#### [WORK TASK]
Copy the material below exactly, but only from the line with "Instruction: Click the silver" onward, the final line included.
--- START ---
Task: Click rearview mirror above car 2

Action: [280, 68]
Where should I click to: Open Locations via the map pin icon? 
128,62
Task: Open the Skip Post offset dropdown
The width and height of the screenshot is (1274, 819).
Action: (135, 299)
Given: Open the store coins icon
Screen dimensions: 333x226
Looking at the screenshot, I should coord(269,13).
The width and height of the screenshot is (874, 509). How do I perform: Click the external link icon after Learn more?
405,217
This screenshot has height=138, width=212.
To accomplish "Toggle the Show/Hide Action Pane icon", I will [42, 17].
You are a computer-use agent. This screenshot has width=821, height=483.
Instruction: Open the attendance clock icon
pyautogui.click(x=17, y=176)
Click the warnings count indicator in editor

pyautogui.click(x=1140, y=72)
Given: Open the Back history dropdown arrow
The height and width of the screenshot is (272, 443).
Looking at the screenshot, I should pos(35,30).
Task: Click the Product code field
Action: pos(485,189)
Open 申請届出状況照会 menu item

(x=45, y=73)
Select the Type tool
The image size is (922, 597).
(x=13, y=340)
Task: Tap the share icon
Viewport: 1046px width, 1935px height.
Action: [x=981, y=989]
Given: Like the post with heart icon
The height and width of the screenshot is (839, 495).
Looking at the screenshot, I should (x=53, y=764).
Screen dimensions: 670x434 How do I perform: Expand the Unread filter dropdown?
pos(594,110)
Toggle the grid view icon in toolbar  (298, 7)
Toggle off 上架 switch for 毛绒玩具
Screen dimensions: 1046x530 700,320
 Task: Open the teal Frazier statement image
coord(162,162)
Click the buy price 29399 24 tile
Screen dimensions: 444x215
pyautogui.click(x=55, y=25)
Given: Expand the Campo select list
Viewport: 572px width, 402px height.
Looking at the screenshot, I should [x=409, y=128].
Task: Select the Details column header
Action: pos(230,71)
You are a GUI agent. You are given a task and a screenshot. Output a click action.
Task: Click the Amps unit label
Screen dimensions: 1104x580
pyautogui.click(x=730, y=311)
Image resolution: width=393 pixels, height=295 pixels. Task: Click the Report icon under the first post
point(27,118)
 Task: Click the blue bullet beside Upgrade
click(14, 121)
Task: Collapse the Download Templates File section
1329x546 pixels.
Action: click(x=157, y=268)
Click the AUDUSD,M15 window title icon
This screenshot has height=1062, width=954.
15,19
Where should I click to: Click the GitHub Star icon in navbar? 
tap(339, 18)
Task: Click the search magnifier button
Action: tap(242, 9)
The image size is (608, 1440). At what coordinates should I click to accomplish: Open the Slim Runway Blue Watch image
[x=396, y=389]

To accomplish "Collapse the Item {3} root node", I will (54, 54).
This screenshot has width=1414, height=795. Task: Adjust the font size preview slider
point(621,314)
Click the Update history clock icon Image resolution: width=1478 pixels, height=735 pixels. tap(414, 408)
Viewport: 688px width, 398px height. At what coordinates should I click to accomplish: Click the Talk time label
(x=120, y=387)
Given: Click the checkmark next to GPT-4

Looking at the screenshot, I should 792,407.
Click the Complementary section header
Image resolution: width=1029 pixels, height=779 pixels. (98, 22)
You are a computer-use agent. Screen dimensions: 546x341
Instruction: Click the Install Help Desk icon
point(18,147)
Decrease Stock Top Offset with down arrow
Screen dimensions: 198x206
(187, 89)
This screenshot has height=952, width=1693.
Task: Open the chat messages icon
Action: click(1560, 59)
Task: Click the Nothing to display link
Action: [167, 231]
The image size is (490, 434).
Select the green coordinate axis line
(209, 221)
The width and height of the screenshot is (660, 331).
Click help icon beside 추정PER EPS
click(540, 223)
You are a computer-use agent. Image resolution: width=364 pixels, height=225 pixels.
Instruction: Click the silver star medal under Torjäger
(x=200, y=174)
--- END ---
#### [RESPONSE TO THIS EXERCISE]
Instruction: Click the silver star medal under Torjäger
(x=200, y=174)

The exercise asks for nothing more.